Natural Hair Myths on Essence.com
Ursula Stevens gives us the Truth about hair myths on Essence.com
MANE MYTH: Trimming your hair will make it grow faster.
TRESS TRUTH: “While frequent trims are great for removing split ends, they don’t actually make your hair grow faster,” says Ursula. That being said, don’t skip your trims! If you ignore split ends for too long, they can creep up the hair shaft, and then you’ll need to snip off more than you bargained for.

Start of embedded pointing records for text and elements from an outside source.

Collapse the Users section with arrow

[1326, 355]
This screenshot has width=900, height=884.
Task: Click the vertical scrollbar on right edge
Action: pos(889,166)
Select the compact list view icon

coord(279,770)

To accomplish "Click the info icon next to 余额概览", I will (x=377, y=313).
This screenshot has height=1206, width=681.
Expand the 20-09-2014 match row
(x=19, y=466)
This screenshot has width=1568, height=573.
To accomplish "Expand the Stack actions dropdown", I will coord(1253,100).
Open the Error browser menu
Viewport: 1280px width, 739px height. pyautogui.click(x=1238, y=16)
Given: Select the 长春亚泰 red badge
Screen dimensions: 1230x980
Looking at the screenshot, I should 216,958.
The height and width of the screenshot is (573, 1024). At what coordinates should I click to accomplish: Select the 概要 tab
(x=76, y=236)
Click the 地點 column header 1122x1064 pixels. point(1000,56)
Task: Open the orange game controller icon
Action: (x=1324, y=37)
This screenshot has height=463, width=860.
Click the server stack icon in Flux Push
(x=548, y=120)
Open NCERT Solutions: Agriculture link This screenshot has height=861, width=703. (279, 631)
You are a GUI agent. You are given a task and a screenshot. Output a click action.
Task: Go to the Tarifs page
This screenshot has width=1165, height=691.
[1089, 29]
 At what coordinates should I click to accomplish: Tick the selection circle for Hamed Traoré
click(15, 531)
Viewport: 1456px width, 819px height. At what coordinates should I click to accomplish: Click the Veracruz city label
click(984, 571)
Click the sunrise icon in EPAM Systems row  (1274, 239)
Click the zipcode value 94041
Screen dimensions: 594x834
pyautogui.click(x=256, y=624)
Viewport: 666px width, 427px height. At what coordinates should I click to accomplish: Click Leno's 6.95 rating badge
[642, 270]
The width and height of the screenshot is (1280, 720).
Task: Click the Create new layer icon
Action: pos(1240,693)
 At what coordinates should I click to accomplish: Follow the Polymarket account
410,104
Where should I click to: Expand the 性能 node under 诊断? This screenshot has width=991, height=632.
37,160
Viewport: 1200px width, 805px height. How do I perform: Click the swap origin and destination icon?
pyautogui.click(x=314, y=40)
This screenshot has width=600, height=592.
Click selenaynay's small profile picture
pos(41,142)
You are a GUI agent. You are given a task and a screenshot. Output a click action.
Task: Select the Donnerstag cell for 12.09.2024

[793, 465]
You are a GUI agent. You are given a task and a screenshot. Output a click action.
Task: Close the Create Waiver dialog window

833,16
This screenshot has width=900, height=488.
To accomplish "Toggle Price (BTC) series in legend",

Regular snips every 6 to 8 weeks will keep your coif looking crisp and clean.
MANE MYTH: Natural hair is stronger than relaxed hair.
TRESS TRUTH: According to Stevens, natural hair is actually quite fragile. “It should be treated gently at all times to prevent breakage,” she says. To maintain your strands’ strength, never brush your natural hair while it’s wet; instead, use a detangling comb or your fingers. Also, skip cotton pillowcases — the rough fibers can cause fragile hair to break off. Try a silk or satin pillowcase, or wrap your hair in a silk scarf.
MANE MYTH: Braids make hair grow.
TRESS TRUTH: We think this myth started when Black women began sporting braids to carry them through the grow-out process. But while braids are a cute style option, they have nothing to do with the rate of hair growth. “Hair grows about a half inch a month, period,” says Stevens. “Strong, healthy hair comes from the inside out… it has nothing to do with any attachments you might wear!”
MANE MYTH: Black hair doesn’t need to be shampooed often.
TRESS TRUTH: According to Stevens, there isn’t a “correct” schedule for washing hair, but infrequent shampooing can result in dirt, oil and product buildup, which weighs down the hair shaft and makes it look dull. It’s best to wash hair once a week, at least.
MANE MYTH: Greasing your scalp keeps hair healthy.
TRESS TRUTH: Stevens says that grease actually clogs pores, which can inhibit scalp circulation and hair growth! “A healthy scalp is gained by a healthy diet,” she adds. To help maintain strong, healthy hair, eat tons of proteins (like fish and chicken), and foods high in vitamin C, which help with scalp circulation.